Nach den Weisheitskriterien eines "sapere aude" rechtfertigt das christliche Selbstverständnis einer Politikerin Angela Merkel auch gleichermaßen den begründeten Verdacht gegen die Bundeskanzlerin Merkel selbst, einen Gottesstaat errichten zu wollen. Hartmut Steeb und seine Evangelische Allianz befindet sich also nicht nur in bester Gesellschaft, sondern auch noch in einer komfortablen Lage. Denn solange Angela Merkel an den Schalthebeln der Macht sitzt, braucht er sich gar nicht erst aus der mühsamen Entfernung seiner Evangelischen Allianz zum Zentrum politischer Macht um die Errichtung eines Gottesstaates zu kümmern. Dies könnte er getrost Angela Merkel überlassen. Zumindest aus dieser Warte betrachtet, könnte der vergebliche Überzeugungsversuch von Hartmut Steeb, dass die Evangelische Allianz nicht das Ziel verfolge, einen Gottesstaat zu errichten, eigentlich einleuchten - auch wenn "sapere aude" dies offenbar um keinen Preis wahrhaben will.
Vor diesem Hintergrund wird es manchen Zeitgenossen nicht verwundern, dass sich in der THÜRINGER BLOGZENTRALE auch eine andere aufgeklärte Stimme eingeschaltet hat, die mit der Logik und Struktur dessen, was "sapere aude" dort zum Besten gegeben hat, nicht ganz einverstanden ist. Das Pseudonym "kantig" hält dem Mutigen zur Weisheit, "sapere aude" ebenso mutig entgegen:
"Man kann ja zu der Auseinandersetzung mit den Evangelikalen stehen wie man will, aber am Ende dieser Kommentarliste beschleicht mich ein ungutes Gefühl: Die Argumentation der "contra-Evangelische-Allianz-Kommentatoren" ist phasenweise so wirr, radikalisiert und simplifizierend, dass mir als aufgeklärtem Geist echt schlecht wird! Haben wir das nötig?
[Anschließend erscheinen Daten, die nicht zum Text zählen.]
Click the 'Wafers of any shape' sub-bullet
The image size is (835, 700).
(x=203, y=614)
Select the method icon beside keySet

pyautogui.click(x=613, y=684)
Leider wirken die Steeb-Kommentare und Ausführungen grösstenteils strukturierter und argumentativ nachvollziehbarer (unabhängig von der inhaltlichen Ausrichtung) als die entsprechenden Beiträge von sapere aude. Sorry."
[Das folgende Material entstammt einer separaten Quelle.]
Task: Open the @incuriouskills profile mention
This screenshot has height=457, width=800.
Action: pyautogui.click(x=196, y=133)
Ob soviel aufgeklärten Geistes muß die Stimme "kantig" sich dann auch einer gehörigen Schelte unterziehen. Auszüge aus dem Unmut in der THÜRINGER BLOGZENTRALE über "kantig":
"Pass auf, kantig, jemand, der sich als "aufgeklärter Geist" vorstellt und die Argumente eines Evangelikalen "argumentativ nachvollziehbarer" findet, der schafft die verkehrte Welt, die er beklagt.
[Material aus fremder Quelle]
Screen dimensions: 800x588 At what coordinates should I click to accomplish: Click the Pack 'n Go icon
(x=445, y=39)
Also, lieber "aufgeklärter Geist", was Du hier verteidigst ist allergefährlichstes, reaktionäres Gedankengut. Steeb und seine Truppen wollen ihre Religion von der Privatsache wieder zur Politik machen."
Was sagt dieser Dialog dem aufmerksamen Beobachter? Er besagt, dass ein Aufklärer wie "sapere aude" engagiert aufklärt - doch auch Aufklärung muß Grenzen beachten. Denn zu viel Aufklärung und Argumente können schnell kontraproduktiv werden, wenn sie etwa aus der Welt der Evangelikalen kommen. Und so sollte unter Aufklärern nicht an der Überzeugung gerüttelt werden, dass die Evangelische Allianz den Gottesstaaat errichten will, einerlei ob dies schon von Merkel erledigt wird oder nicht. An diesem Punkt scheinen alle Mühen um Aufklärung eines Hartmut Steeb (fast) vergebens.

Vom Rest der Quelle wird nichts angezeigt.